HOW TO COMPLETE THIS TASK - Only the lines from the one containing "Viewport: 1034px width, 875px height." through the end of the listing belong in the answer, repeated exactly, with no pictures.

MATERIAL FOR THE TASK -

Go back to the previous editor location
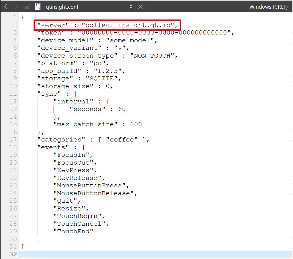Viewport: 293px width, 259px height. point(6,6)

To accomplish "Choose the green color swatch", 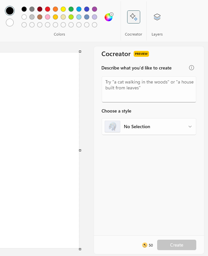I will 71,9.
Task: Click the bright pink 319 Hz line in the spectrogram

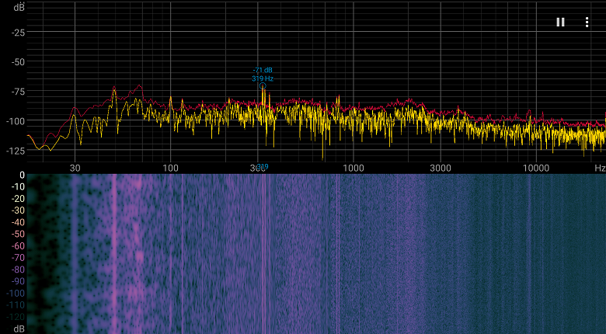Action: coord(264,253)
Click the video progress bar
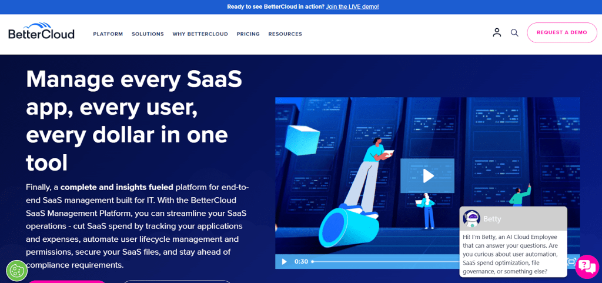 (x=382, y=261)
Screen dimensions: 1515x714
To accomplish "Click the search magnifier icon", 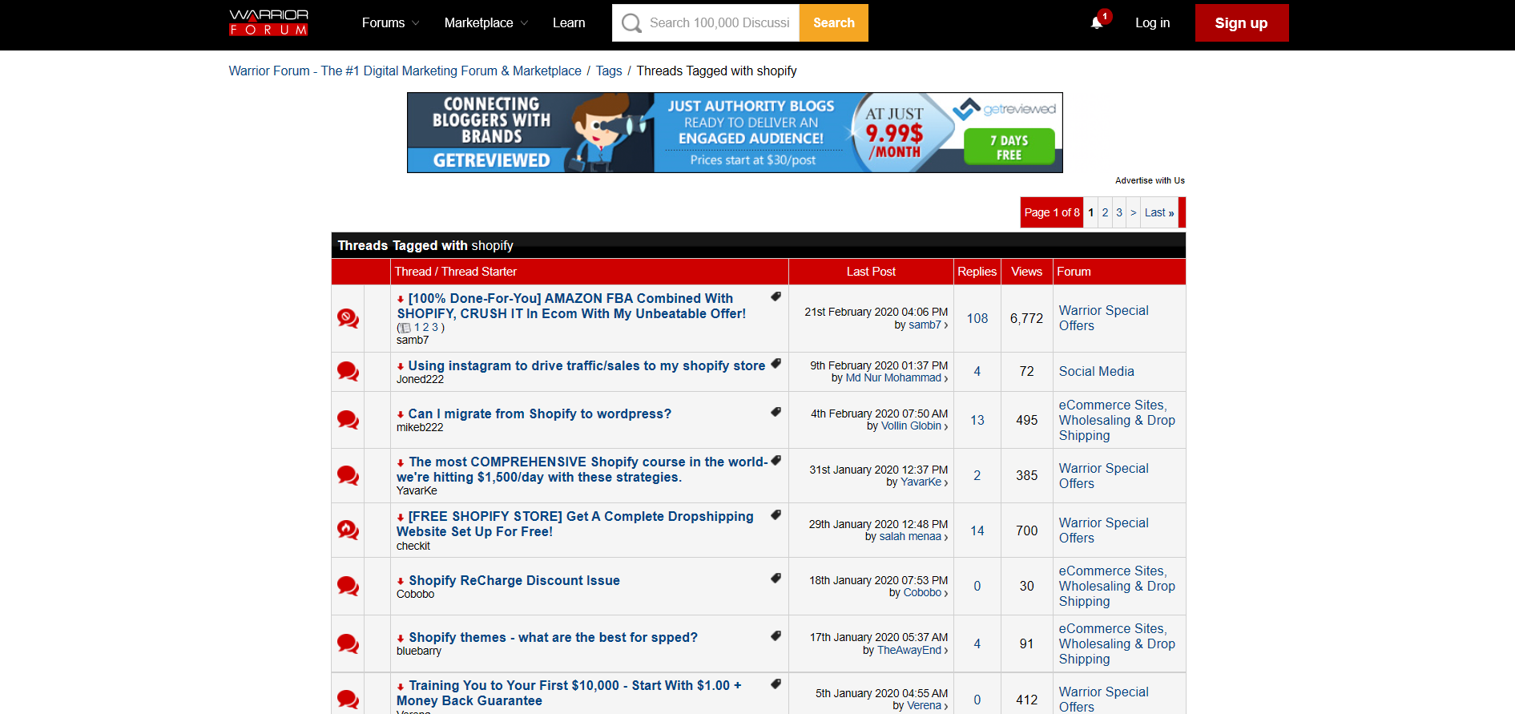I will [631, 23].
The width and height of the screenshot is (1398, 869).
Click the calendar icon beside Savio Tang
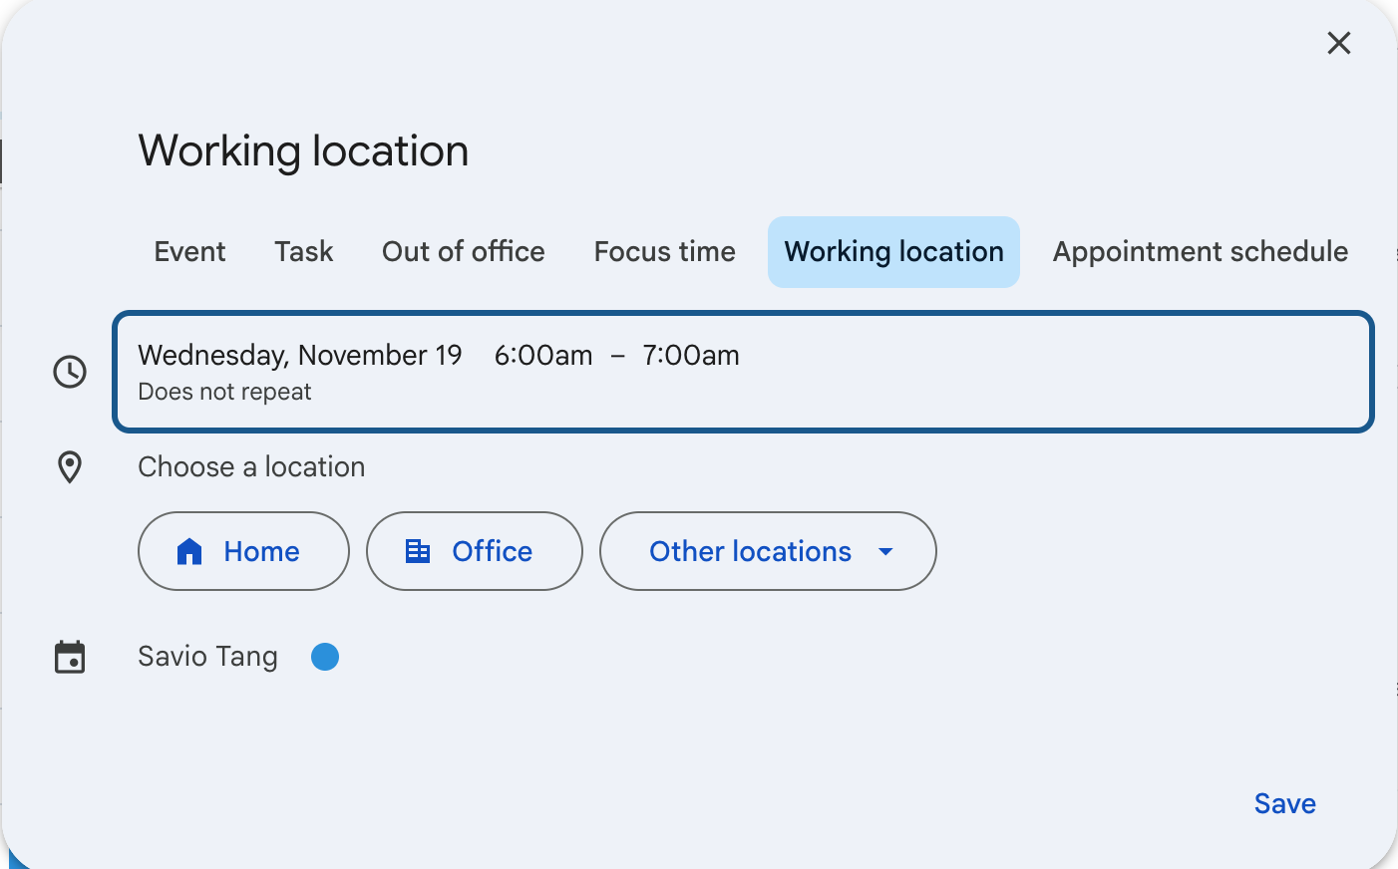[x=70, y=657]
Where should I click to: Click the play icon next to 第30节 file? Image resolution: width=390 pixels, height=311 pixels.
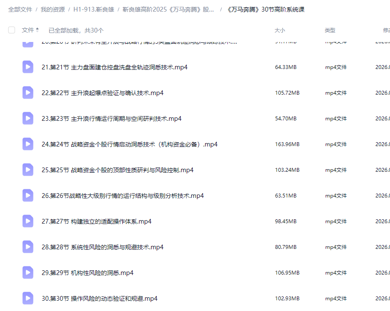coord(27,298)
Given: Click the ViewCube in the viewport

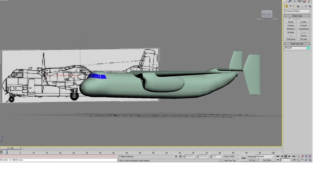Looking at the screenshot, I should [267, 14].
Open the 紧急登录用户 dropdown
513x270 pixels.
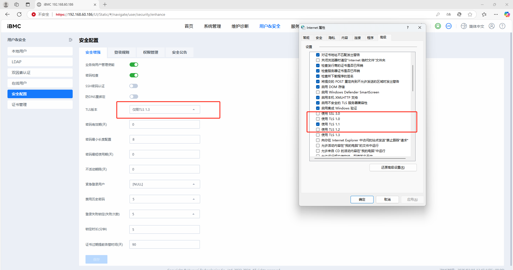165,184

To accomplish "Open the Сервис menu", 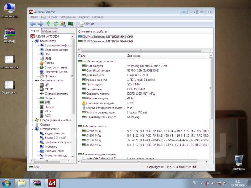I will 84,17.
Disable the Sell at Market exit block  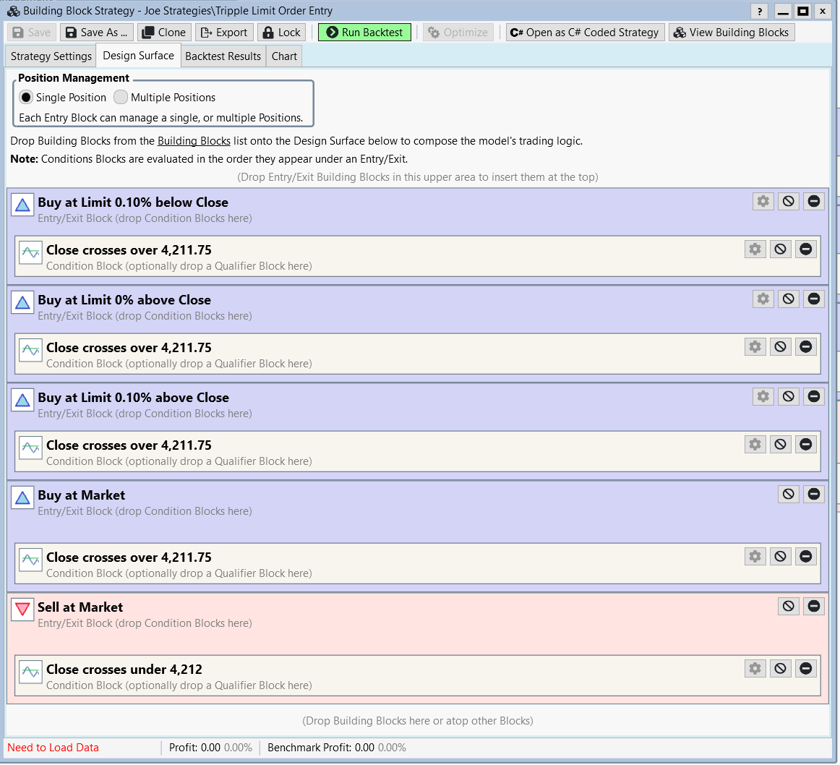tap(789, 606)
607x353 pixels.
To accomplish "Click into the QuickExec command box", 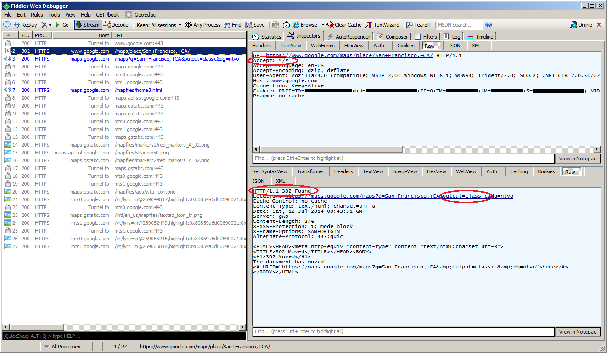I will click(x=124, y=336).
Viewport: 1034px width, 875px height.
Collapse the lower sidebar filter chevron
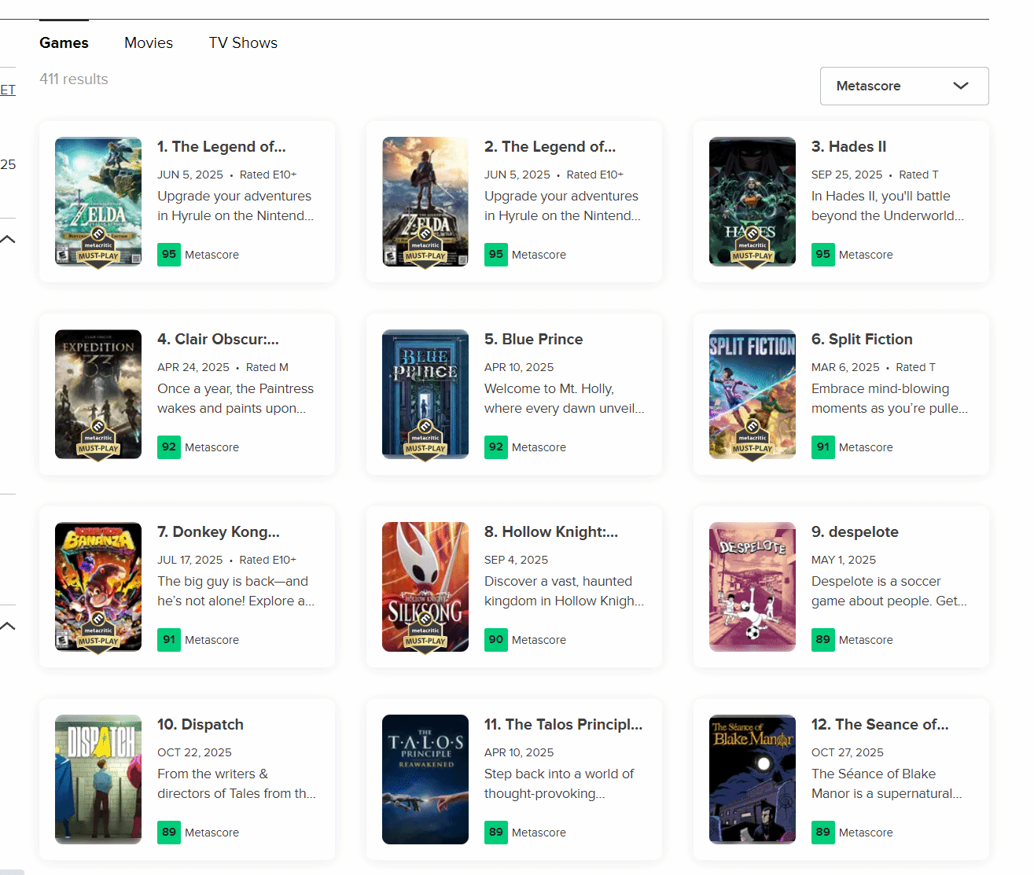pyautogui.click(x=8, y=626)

TASK RESULT -
Viewport: 1034px width, 875px height.
Collapse the lower sidebar filter chevron
pyautogui.click(x=8, y=626)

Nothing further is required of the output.